帝王切開の手術ミスにより生死をさまよう

数年前、私は双子を妊娠し、2か月にわたる管理入院と24時間点滴により、早産を防いでいました。ところが、出産予定日が来ても陣痛が起きず、一転陣痛促進のためにさまざまな処置を毎日行われたのち、子宮が伸びきって陣痛が起きないと判断され、緊急帝王切開が行われて予定日の二日後に双子を出産しました。
双子が未熟児で2週間保育器に入ったのち、一緒に退院したのですが、すぐに私は高熱が出て、出産により身体が弱って風邪をひいたのだと思っていました。ところが何日たっても高熱がひかず、寒気により震えが止まらなくなり、これはおかしいと入院した病院に夜中に行ったところ、白血球の数が増大しており、手術で全部摘出したはずの胎盤が子宮に残っていてそれが化膿して炎症を起こしているとのことで、そのまま緊急手術になりました。麻酔を打つと大出血を起こす恐れがあるとして、麻酔なしでの掻把手術。想像を絶する痛みでした。痛みにより失神したのは初めての経験でした。

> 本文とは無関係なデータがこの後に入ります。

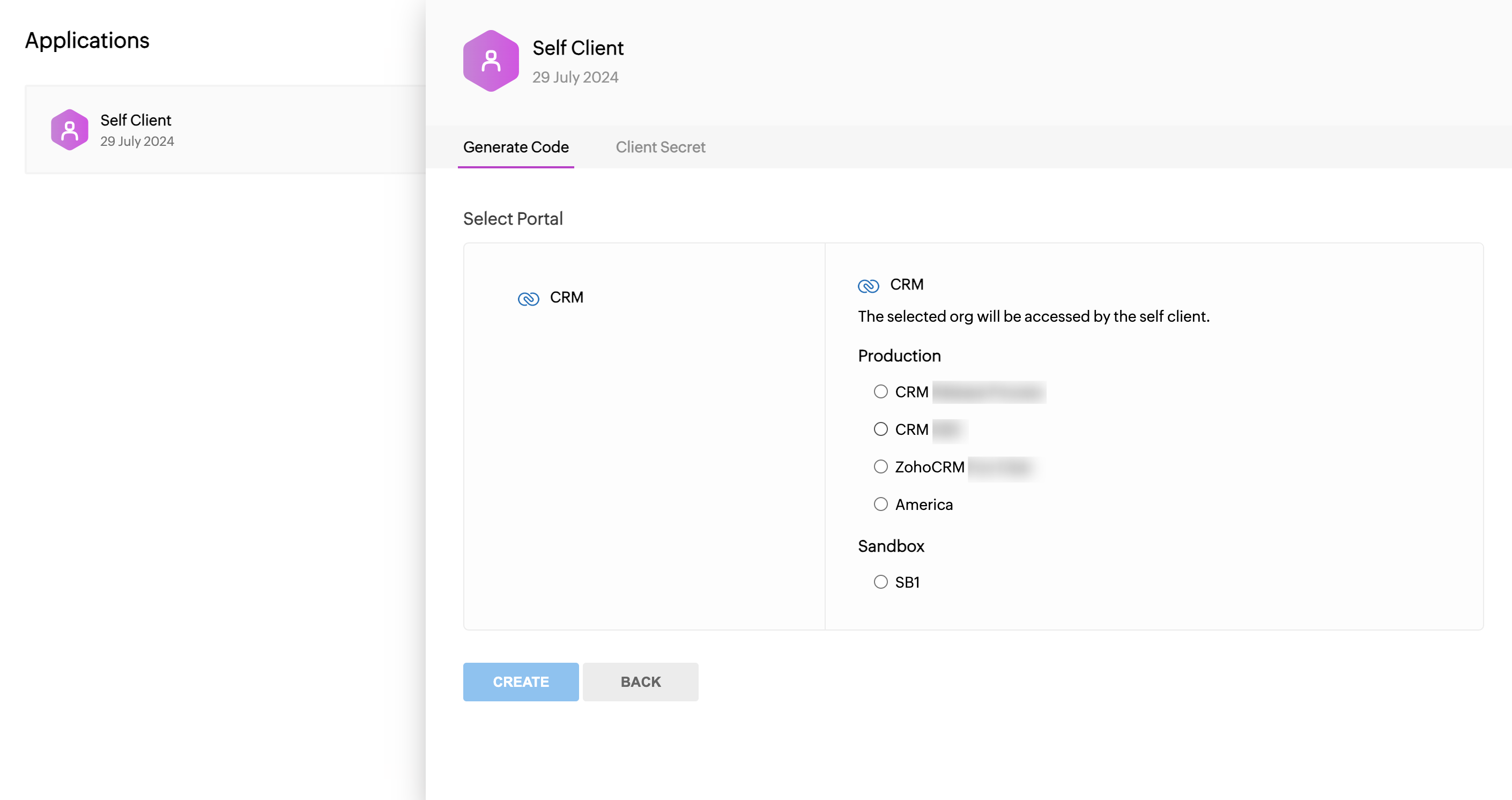Click the CRM link icon in left portal pane
Screen dimensions: 1512x800
coord(528,299)
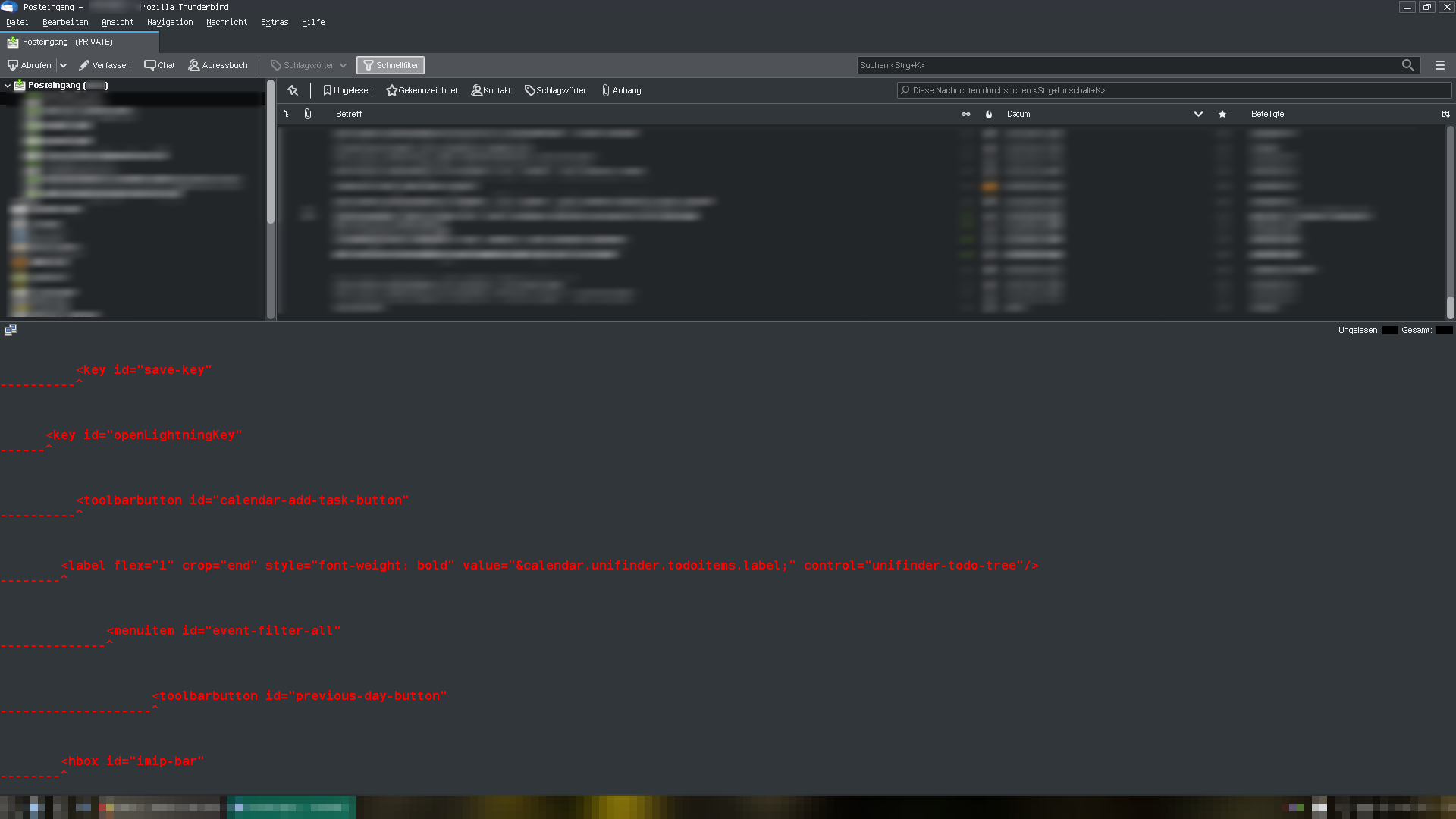Click the junk flame column header icon

coord(988,114)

その後も一週間高熱が続き、生死の境をさまよいました。もし、自分でおかしいと思って病院に来ていなければ、急な大出血が起こり、救急車で運ばれても助からなかったかもと言われました。あまりに私の回復が遅いので双子の一人が病院に運び込まれ、子どもを育てなくてはという必死の気持ちからやっと熱が下がり、回復に向かいました。
その後も産後の肥立ちが悪く、一年以上体調が回復せず、双子を育てながらいつ寝ているのか起きているのか、自分は何をしているのかという朦朧とした一年を過ごしました。
今思えば、病院を訴えたり、治療費の支払いを拒否したりしたほうが良かったのではと思いますが、当時はそんなことに思いが及べないほど心身ともに弱っておりました。
自分も子どもたちも無事で、20年近く経った今、みんな健康に暮らしていることを幸せに思います。